• _Task objective_: Find the line with "Where should I click to: Click the Vercel" in the entries below, then reproduce it and every line after it down to and including the line with "Click the AMF Import red cross icon", exactly.

• _Materials provided_:
================
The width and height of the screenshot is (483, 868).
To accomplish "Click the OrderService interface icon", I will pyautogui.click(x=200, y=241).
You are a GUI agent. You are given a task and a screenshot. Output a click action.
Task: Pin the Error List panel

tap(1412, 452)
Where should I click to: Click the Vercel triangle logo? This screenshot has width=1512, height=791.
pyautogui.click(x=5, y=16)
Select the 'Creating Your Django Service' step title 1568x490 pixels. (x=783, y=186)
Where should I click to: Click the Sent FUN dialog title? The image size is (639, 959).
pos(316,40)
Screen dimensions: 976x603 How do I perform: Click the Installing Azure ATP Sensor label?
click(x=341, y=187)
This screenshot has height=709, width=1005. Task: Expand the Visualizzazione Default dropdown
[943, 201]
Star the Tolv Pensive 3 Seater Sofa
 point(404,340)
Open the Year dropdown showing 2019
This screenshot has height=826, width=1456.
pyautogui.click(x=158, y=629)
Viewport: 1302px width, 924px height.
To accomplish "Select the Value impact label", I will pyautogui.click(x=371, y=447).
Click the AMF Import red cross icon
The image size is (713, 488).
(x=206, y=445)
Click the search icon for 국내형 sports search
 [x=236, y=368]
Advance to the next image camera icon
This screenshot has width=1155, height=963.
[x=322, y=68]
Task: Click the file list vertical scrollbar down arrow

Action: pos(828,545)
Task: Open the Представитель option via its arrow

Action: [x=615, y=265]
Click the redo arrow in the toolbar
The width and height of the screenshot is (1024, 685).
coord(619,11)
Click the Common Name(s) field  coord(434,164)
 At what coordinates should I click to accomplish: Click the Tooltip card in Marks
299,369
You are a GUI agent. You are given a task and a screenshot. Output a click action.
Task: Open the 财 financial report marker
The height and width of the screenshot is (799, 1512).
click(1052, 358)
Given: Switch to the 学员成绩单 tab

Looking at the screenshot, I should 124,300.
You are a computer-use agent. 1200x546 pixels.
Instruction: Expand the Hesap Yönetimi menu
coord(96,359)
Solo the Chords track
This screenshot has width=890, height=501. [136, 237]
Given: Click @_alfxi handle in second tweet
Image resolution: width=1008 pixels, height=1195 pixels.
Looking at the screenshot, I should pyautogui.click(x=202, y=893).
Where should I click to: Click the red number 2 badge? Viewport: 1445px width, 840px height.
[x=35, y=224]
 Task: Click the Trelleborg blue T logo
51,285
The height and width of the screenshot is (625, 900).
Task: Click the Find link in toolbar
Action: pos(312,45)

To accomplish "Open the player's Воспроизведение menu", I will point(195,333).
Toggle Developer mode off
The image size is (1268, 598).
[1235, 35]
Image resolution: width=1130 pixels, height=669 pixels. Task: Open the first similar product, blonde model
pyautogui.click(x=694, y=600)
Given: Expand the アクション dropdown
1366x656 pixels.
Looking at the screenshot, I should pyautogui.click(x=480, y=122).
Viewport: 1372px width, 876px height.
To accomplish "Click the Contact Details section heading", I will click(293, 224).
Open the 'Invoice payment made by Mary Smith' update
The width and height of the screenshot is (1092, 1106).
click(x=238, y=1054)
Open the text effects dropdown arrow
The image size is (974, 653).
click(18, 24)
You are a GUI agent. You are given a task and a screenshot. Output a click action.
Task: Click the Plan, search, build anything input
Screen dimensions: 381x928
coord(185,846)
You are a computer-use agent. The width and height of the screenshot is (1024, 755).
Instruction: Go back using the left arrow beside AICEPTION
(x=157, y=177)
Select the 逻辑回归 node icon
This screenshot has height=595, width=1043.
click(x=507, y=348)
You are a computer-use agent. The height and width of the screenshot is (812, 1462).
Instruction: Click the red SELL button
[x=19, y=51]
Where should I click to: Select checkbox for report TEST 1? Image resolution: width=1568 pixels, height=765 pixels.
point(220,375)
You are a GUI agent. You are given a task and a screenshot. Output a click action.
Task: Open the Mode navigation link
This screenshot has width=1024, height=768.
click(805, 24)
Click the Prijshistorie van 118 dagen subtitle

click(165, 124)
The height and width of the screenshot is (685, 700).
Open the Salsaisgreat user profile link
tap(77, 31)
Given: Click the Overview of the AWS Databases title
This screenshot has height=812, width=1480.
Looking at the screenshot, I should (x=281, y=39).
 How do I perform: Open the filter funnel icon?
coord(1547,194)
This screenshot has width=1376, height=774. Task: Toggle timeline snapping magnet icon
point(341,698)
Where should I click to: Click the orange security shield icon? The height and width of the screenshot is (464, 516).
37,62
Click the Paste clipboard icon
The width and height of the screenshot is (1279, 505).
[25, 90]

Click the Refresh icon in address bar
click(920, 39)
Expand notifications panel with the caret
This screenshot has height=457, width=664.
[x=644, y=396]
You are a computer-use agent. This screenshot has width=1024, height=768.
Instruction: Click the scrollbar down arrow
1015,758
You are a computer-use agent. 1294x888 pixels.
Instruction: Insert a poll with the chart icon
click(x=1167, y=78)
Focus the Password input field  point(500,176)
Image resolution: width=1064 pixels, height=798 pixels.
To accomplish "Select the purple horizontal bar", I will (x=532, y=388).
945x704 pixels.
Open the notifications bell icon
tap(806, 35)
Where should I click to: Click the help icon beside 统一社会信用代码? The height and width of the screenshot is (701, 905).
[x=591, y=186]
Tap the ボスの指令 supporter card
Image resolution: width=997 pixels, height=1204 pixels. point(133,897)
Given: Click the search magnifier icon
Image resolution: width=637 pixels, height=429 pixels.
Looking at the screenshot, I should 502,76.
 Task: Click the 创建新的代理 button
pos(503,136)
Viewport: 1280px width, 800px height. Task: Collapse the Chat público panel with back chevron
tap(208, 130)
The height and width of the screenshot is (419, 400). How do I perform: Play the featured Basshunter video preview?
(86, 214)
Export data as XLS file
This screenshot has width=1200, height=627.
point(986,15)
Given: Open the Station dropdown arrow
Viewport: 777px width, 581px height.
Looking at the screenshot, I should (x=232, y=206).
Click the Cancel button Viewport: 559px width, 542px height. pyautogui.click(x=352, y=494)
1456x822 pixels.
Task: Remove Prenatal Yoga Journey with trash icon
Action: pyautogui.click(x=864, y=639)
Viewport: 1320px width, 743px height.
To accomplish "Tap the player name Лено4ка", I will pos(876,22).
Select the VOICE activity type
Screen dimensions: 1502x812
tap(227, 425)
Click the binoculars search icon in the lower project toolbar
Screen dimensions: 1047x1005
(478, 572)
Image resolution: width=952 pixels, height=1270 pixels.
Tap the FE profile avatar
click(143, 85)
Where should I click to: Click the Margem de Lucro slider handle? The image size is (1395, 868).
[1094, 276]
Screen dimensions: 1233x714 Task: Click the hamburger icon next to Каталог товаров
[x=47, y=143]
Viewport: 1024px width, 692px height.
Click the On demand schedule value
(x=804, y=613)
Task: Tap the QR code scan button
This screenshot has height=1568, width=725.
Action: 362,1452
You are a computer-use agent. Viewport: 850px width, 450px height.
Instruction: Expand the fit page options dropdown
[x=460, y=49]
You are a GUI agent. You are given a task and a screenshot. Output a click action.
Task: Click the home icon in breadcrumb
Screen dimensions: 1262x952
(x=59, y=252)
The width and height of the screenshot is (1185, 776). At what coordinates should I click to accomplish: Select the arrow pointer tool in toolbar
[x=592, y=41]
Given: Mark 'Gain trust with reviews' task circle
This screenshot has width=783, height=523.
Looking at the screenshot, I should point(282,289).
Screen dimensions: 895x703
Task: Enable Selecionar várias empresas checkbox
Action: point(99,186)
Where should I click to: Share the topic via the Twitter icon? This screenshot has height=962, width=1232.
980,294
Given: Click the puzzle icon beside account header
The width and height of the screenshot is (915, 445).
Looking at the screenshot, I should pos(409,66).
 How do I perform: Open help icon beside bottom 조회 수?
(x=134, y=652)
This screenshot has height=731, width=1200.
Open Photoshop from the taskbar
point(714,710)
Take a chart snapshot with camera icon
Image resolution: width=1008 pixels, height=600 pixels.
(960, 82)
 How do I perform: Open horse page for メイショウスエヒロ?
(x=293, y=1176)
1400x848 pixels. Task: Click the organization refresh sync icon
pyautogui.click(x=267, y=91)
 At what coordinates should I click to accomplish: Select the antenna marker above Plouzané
================
• _Response to the task_:
Where should I click to: Click the Vercel triangle logo? This screenshot has width=1512, height=791.
pyautogui.click(x=5, y=16)
Select the 'Creating Your Django Service' step title 1568x490 pixels. (x=783, y=186)
Where should I click to: Click the Sent FUN dialog title? The image size is (639, 959).
pos(316,40)
Screen dimensions: 976x603 How do I perform: Click the Installing Azure ATP Sensor label?
click(x=341, y=187)
This screenshot has height=709, width=1005. Task: Expand the Visualizzazione Default dropdown
[943, 201]
Star the Tolv Pensive 3 Seater Sofa
 point(404,340)
Open the Year dropdown showing 2019
This screenshot has height=826, width=1456.
pyautogui.click(x=158, y=629)
Viewport: 1302px width, 924px height.
To accomplish "Select the Value impact label", I will pyautogui.click(x=371, y=447).
Click the AMF Import red cross icon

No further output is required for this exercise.